◆ Your assignment:
Search the entries below for the word "will", then copy each line in which it is found.

───── Source records ─────

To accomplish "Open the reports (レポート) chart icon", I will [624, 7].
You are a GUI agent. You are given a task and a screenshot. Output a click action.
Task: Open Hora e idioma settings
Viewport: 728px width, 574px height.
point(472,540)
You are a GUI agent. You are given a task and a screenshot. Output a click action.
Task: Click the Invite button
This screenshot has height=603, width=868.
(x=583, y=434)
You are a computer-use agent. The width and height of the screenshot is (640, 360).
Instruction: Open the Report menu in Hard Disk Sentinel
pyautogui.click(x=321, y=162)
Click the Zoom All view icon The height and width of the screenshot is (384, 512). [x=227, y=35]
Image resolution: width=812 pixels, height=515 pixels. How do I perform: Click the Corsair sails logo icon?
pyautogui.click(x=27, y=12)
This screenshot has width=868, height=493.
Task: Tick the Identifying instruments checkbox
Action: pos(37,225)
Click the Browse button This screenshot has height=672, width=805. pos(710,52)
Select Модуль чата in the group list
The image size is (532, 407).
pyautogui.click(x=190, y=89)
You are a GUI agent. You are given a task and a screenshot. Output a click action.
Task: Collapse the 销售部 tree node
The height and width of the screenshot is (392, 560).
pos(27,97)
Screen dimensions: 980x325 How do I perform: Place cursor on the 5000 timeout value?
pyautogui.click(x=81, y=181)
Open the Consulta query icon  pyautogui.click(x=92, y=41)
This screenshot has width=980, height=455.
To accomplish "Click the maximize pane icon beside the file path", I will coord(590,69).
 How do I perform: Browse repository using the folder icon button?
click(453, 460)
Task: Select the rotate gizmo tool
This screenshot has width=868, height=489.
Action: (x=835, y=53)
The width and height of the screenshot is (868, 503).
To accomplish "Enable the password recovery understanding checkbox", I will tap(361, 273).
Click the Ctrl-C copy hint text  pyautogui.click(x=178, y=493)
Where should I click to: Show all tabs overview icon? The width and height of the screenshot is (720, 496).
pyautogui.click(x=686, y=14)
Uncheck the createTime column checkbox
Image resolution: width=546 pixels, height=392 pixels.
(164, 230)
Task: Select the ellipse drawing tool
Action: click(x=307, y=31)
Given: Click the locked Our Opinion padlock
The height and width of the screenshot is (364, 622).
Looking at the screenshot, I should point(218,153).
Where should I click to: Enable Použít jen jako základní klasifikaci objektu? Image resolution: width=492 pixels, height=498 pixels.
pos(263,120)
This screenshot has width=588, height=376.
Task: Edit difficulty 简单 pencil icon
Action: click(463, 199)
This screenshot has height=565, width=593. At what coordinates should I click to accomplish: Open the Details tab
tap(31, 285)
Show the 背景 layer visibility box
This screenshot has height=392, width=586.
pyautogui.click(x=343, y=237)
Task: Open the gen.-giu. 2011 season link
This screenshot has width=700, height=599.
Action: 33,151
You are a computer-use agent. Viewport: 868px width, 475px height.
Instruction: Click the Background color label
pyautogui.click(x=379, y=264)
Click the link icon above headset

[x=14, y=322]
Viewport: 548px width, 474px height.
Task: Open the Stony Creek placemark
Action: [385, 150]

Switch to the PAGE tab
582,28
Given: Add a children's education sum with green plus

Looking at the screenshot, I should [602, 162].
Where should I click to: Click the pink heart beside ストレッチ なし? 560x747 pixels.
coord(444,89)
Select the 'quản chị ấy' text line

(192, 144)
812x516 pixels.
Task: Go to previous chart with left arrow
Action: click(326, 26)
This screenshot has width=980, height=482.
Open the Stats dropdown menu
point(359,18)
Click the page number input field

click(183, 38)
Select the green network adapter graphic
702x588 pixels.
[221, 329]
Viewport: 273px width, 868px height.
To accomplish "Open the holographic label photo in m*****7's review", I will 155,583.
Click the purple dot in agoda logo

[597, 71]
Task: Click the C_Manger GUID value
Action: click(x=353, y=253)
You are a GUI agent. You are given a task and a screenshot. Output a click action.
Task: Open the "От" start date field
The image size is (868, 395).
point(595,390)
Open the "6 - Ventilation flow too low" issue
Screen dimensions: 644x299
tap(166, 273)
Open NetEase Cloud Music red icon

─────

◆ Answer below:
To accomplish "Open the reports (レポート) chart icon", I will [624, 7].
To accomplish "Click the maximize pane icon beside the file path", I will coord(590,69).
To accomplish "Enable the password recovery understanding checkbox", I will tap(361, 273).
To accomplish "Open the holographic label photo in m*****7's review", I will 155,583.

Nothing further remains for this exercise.